I am scared to death to get the root canal treatment done. I am worried I will be in pain, that it will go wrong, or that I will end up having to have my tooth removed anyway. I feel as if I'm a failure for neglecting my teeth to the point where this is even necessary. I know a huge part of it was being neglected as a child and young teen, and also not being properly informed of the consequences of frequently drinking soda and eating candy, both of which were easily accessible to me. For years my main beverage was soda. After a trip to the dentist where the cavity in between my front teeth was fixed the first time (about seven years ago), I was determined to have better oral hygiene habits. I began to drink less soda and eat less sweets. I also began to brush and floss more. Still, I never returned to have the remainder of my cavities filled.
I am 21 now and my oral hygiene has improved considerably since I was a kid. I floss once a day as well as brushing and rinsing twice a day.
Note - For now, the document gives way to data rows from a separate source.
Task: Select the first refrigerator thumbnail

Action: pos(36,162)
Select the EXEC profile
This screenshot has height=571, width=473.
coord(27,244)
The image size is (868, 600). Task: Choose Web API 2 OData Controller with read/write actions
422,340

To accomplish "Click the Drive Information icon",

Still, I am facing 9 cavities to fill and one root canal. I believe three or four of the cavities are between my front teeth. I am unsure if these are all the same ones I had the last time I went to the dentist or if there are more. I am scared to death that having them filled with alter my appearance and make me feel uglier than I already do but I know the work needs to be done. I'm afraid people will notice that I have fillings because they will be discolored or perhaps change the shape of my teeth altogether. The idea makes me contemplate suicide more often than not. I feel as if I have no escape and that even with proper oral hygiene and a new dedication to routine dental visits, I will still be faced with cavities and fillings until my teeth are so rotted out of my head that I will need dentures by the time I'm 30 or 40 like my mom and uncle. Some of my front teeth have small white spots that I feel will turn into cavities and become so unsightly that I will no longer be able to stand looking at myself in the mirror. I feel as if I will soon be too ugly to love because of my teeth and unable to enjoy a normal, happy life that isn't obsessing over my teeth. The stress and anxiety that has plagued me since my recent trips to the dentist has already caused my quality of life to decline.
Combined with other factors in my life, this has pretty much made it impossible for me to go to work. I struggle every day. I have found myself cancelling on my friends and avoiding going on new outings because I am so paranoid about my teeth. I'm paranoid to the point that i have limited when and what I eat so severely that I barely even eat anymore because I don't want to rot out my teeth. I feel as if everyone notices all the things I've mentioned and will notice all the work I need to have done after it is done. I'm so so so afraid and it seems as if no one I know personally can relate to me and calm me down. I feel so alone.